- **Exercise requirements**
Rewrite the items below with every "Open" changed to "Show", keeping everything else as it is. Leave out the pictures.

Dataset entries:
^^^^^^^^^^^^^^^^

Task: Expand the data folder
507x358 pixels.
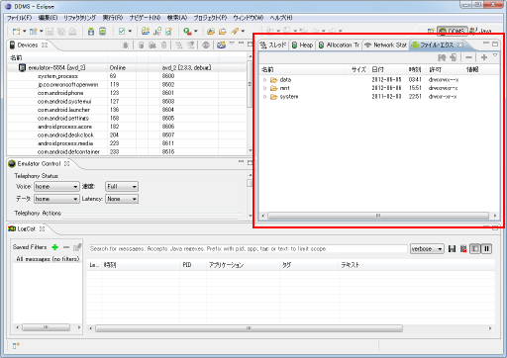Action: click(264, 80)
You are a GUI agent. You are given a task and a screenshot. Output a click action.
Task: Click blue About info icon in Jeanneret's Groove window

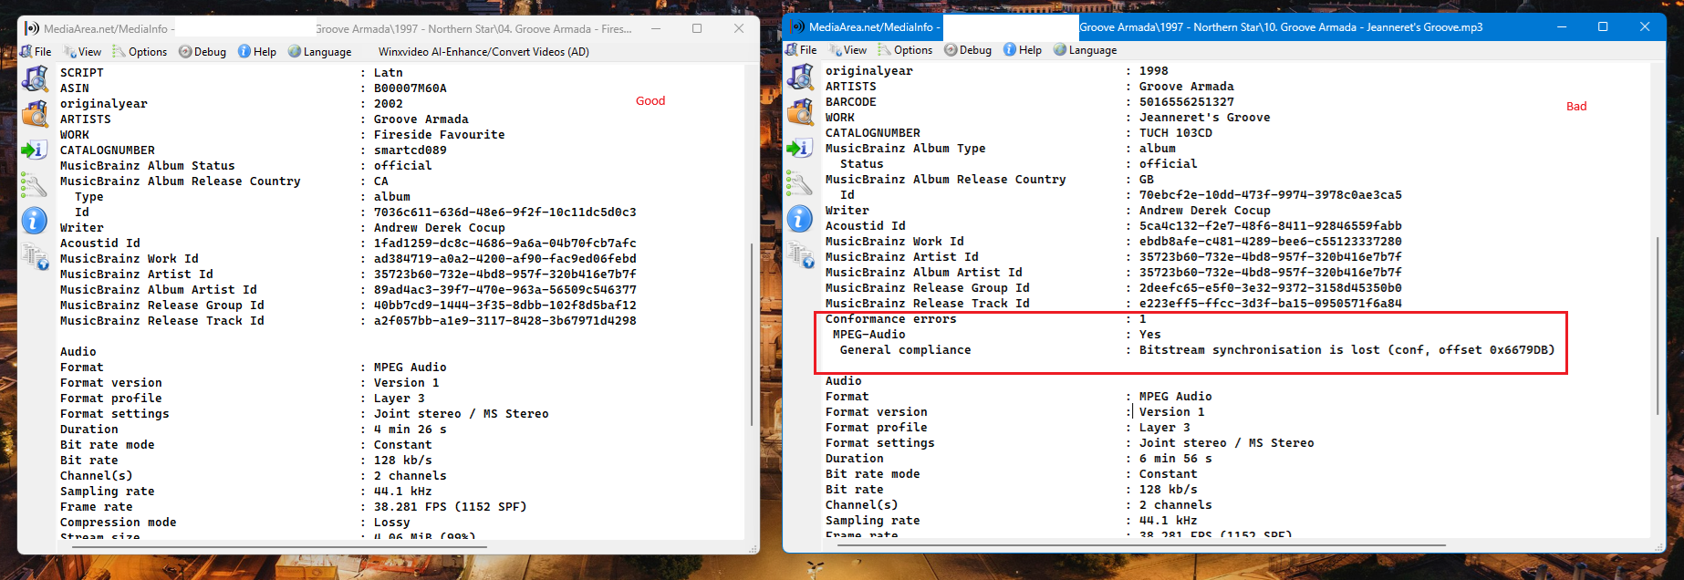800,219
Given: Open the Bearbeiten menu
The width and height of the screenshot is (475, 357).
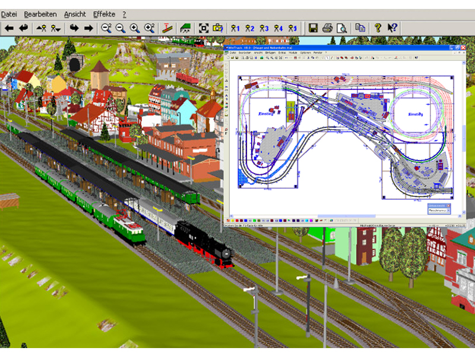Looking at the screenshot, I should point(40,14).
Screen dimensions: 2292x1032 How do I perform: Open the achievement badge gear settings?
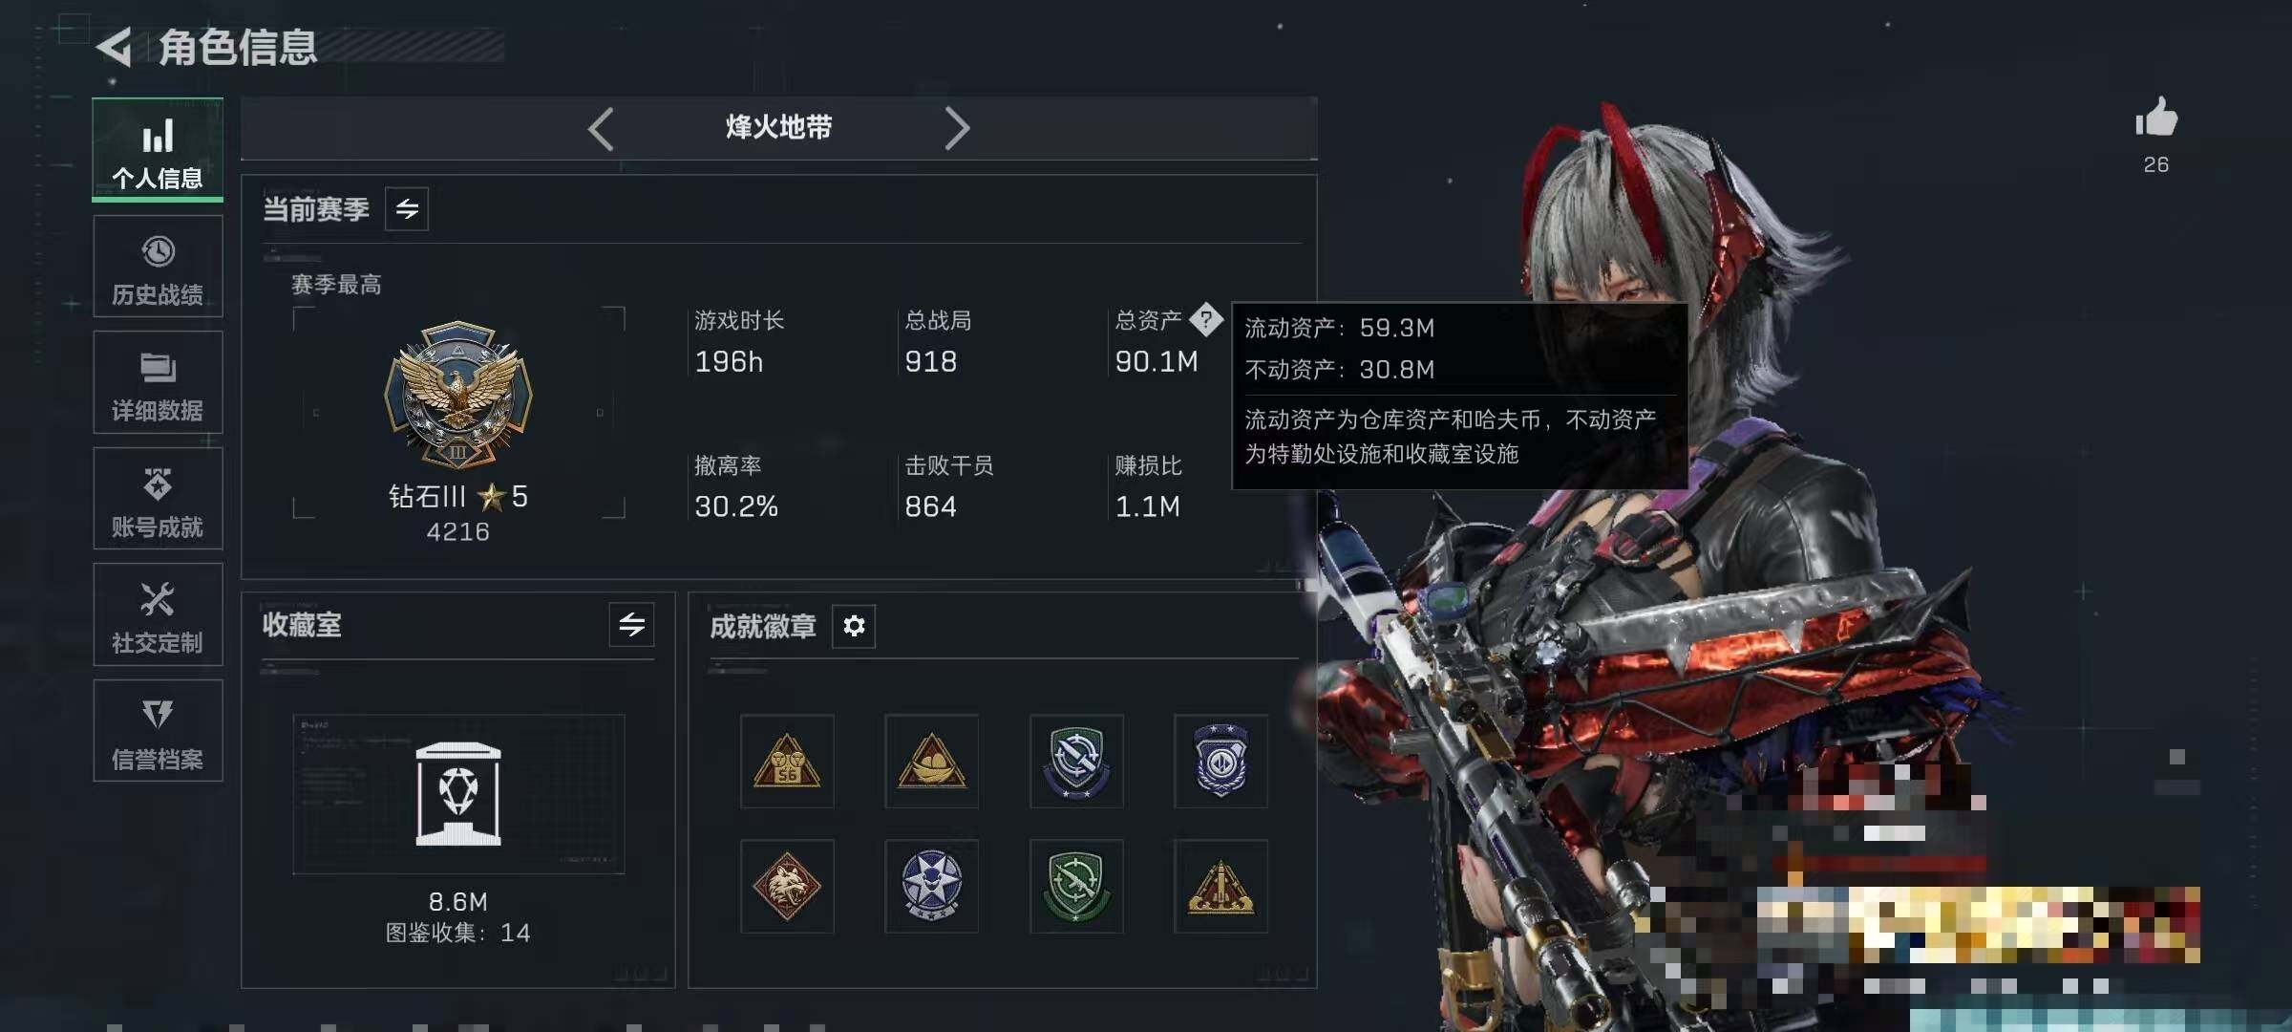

^^^^^^^^^^^^^^^^

- **Result of this task**
Task: Expand the data folder
507x358 pixels.
Action: click(264, 80)
You are a GUI agent. You are given a task and a screenshot. Output a click action.
Task: Click blue About info icon in Jeanneret's Groove window

800,219
Given: Show the Bearbeiten menu
The width and height of the screenshot is (475, 357).
Looking at the screenshot, I should point(40,14).
Screen dimensions: 2292x1032 How do I perform: Show the achievement badge gear settings?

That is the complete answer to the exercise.